Bazen insan yazacak gücü de bulamıyor kendinde..
Satırlar ne kadar zor oluşuyor anlatamıyor..
Oysa kafasında, kendisiyle sonu olmayan bir muhabbette..
Fakat yazmaya gelince…
Eskileri düşünüyordu bu aralar..
Eskiden olsa ağzını açıp derdini açıkça anlatamaz, yüreğinden geçenleri, olmasını istediklerini asla dile getiremezdi..
Susardı..
Hem de uzun uzun susardı..
Bu karşısında ki insanın ona yaklaşımını zorlaştırırdı..
Fakat şimdi değişmişti..
Artık fikirlerini, hislerini açıkça söyleyebiliyordu..

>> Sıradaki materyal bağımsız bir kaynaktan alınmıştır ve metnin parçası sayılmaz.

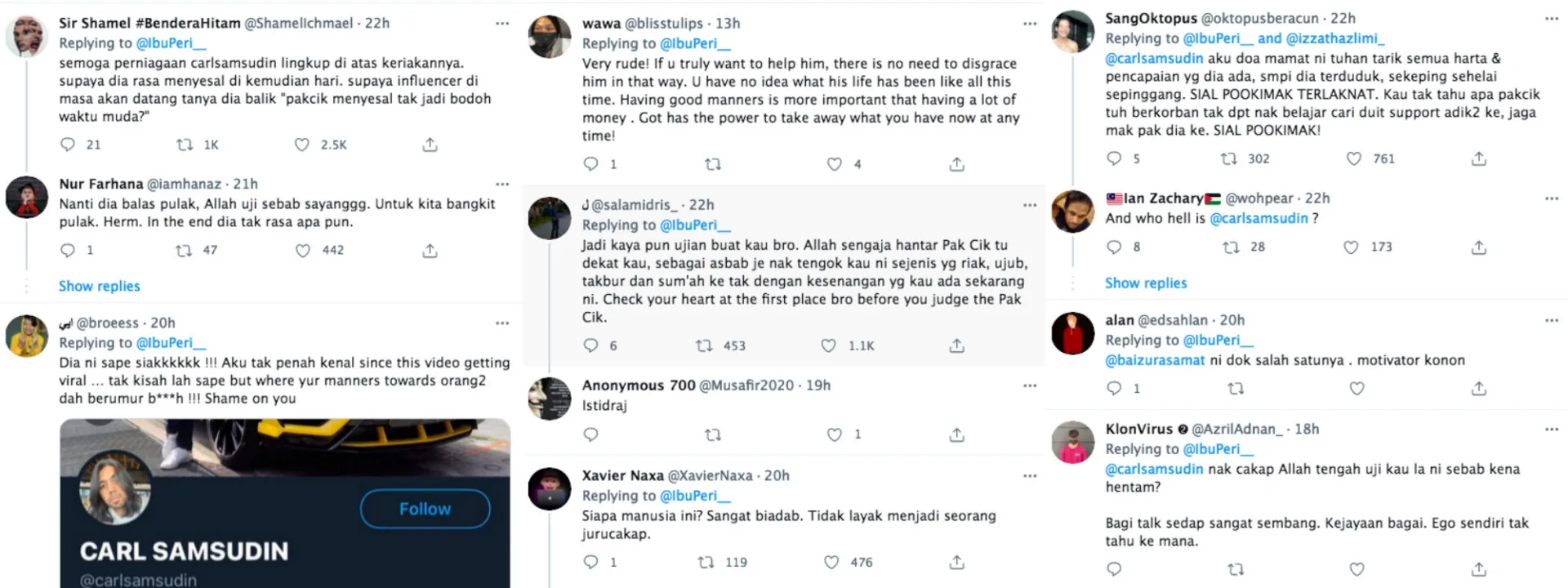
Task: Open more options on SangOktopus's tweet
Action: coord(1552,18)
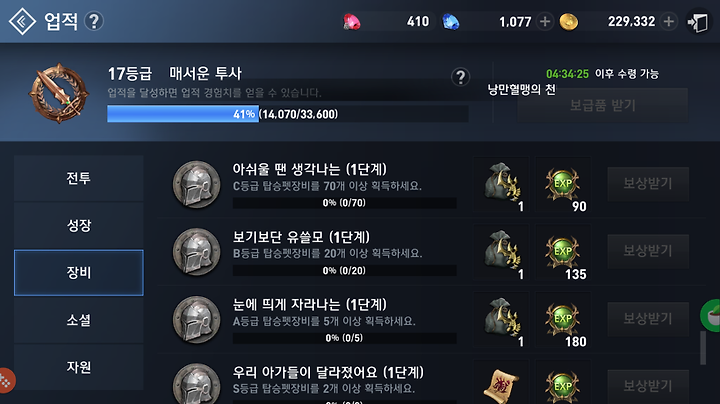This screenshot has height=404, width=720.
Task: Add gold with the plus beside 229,332
Action: coord(669,22)
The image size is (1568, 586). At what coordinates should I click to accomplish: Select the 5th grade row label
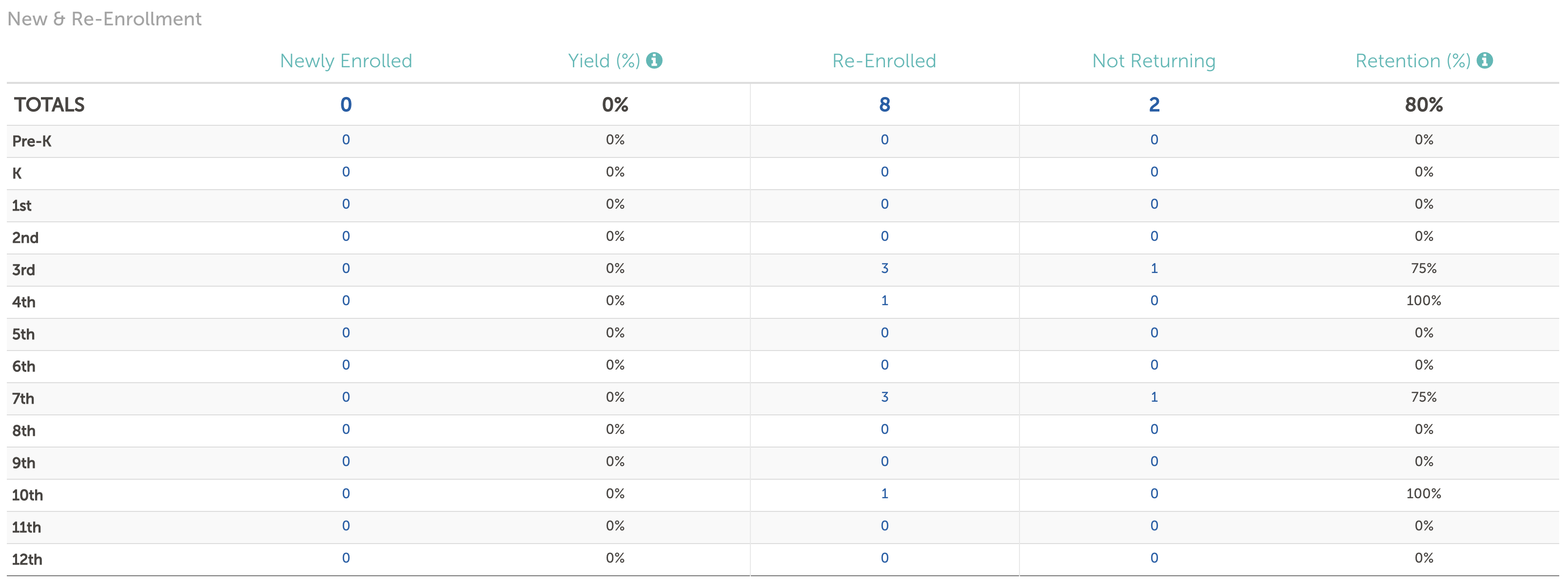pyautogui.click(x=24, y=334)
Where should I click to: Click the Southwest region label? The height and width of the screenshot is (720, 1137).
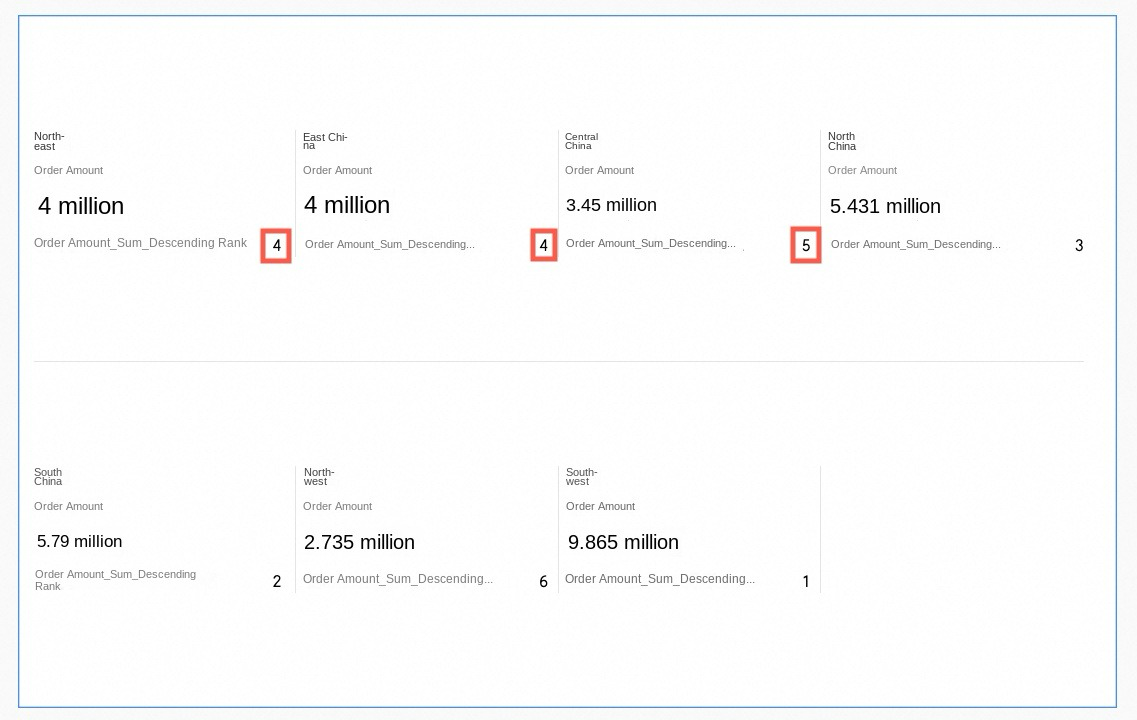tap(581, 476)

İsyan ediyordu; ancak, bu kez de karşında ki insan sanki o susmuş, hiçbir şey dememiş gibi hareketsiz kalıyordu..
Anlamıyordu sanki kimse onu..
Hem de onca konuşmalarına, isyanlarına rağmen..

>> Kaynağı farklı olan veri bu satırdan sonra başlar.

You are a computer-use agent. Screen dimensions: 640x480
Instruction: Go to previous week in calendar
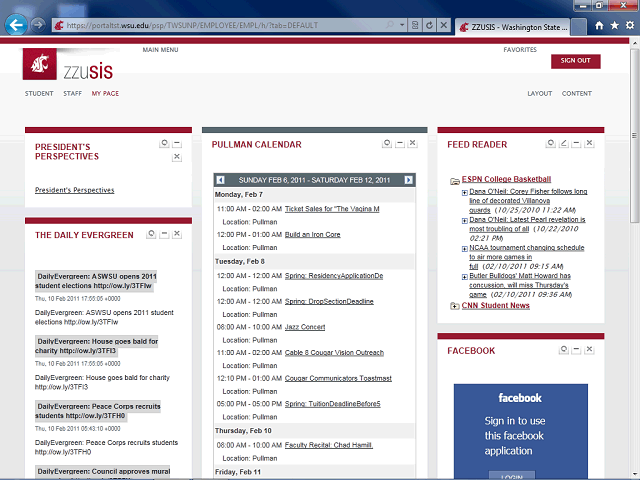point(221,180)
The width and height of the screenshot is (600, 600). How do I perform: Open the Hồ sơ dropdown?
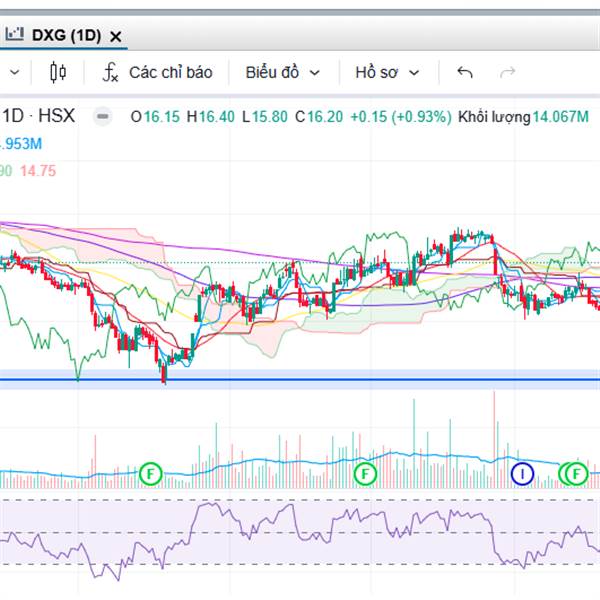tap(387, 72)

Her ikisinde de o hatalı oluyordu bu kez..
Birisin de hiç konuşmuyor diye kötü olurdu, diğerinde abartıyorsun sürekli diye..
Abartmak..
Ah o abartmak kelimesi..
Ne kadar canını acıtıyordu artık..
İnsanın içindekileri dile getirmesi, büyüyen kırgınlığını, acısını anlatması nasıl olur da abartmak olur anlayamıyordu..
Belki de hayattan çok fazla şey istiyordu..
Belki hak etmiyordu..
Belki karşısında ki insan ona değer vermiyordu..
Belki önemsiz birisiydi..
Belki.. Belki.. Belki..
Belki de Bayan Hiçlikti..
Umudu kırılmış bir insana sabret demek kadar saçmaydı bu hayat..

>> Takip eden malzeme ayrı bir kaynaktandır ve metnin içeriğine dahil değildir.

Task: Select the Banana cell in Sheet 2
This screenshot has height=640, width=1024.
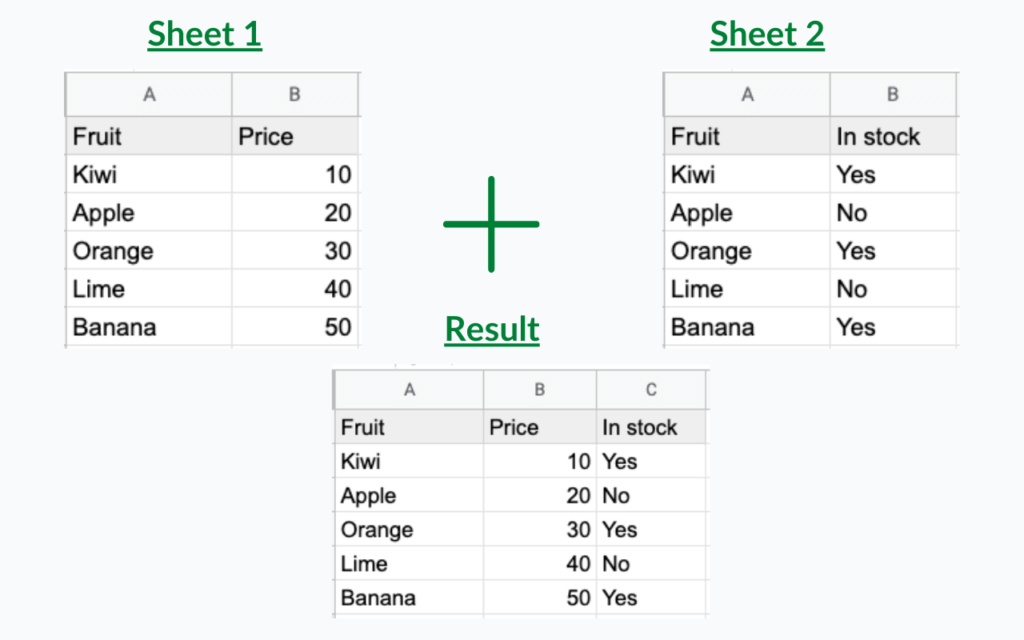Action: pos(747,327)
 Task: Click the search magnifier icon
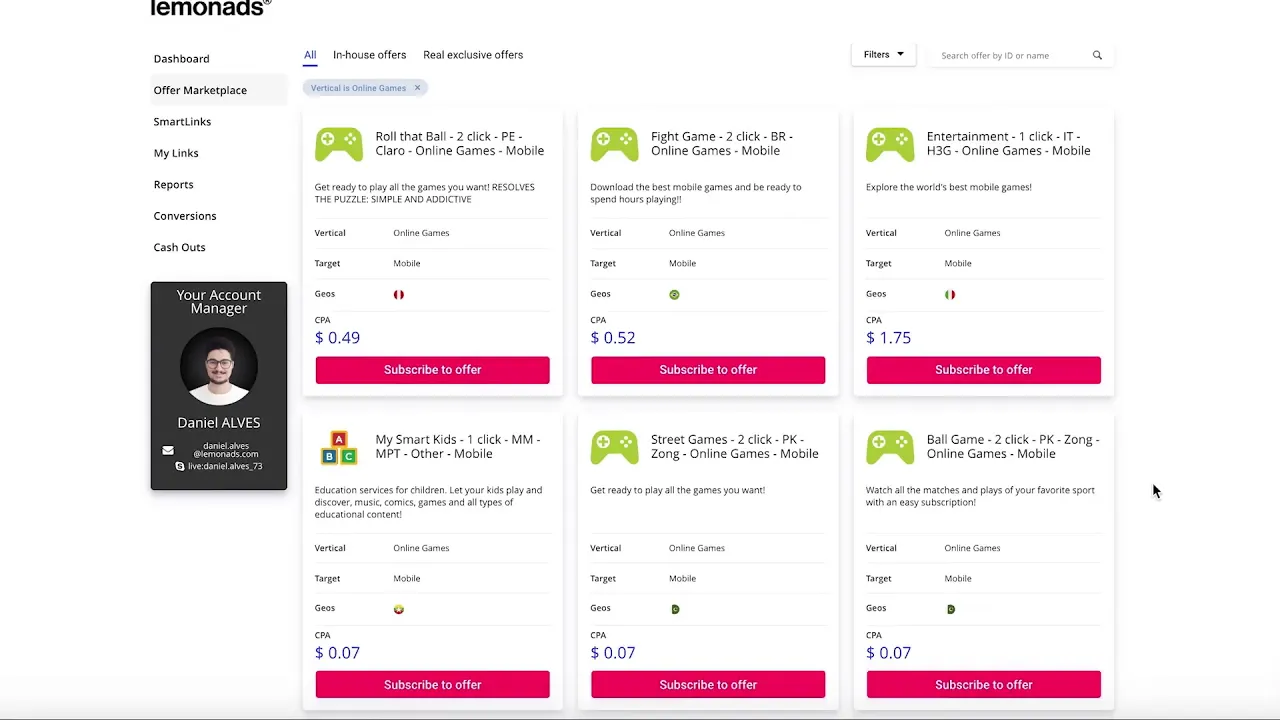coord(1097,56)
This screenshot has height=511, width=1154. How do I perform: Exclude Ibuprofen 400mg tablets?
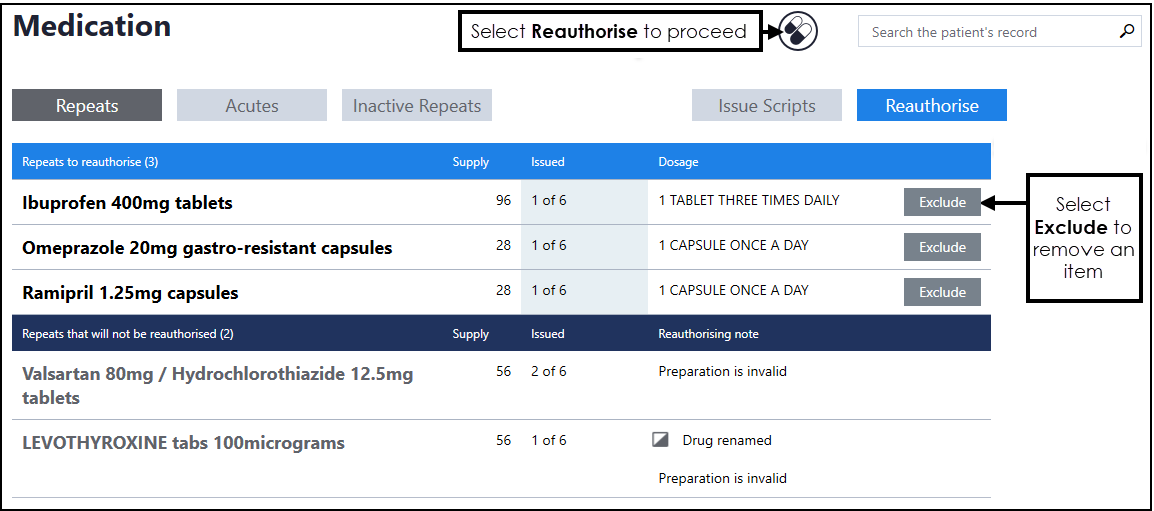click(x=942, y=202)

Çabalamaktan dermanı kalmamış, bitmiş, kırılacak yeri kalmamış bir insanken; hayatta tek beklentisi mutlu olmak, sevilmek iken: Ölmüştü..
Yaşadığını hissetmiyorsa bir insan..
Aldığı nefes canını yakıyorsa..
Hayal kurmak yeniden kanatıyorsa yüreğini..
Bu insana yaşıyor denir miydi?!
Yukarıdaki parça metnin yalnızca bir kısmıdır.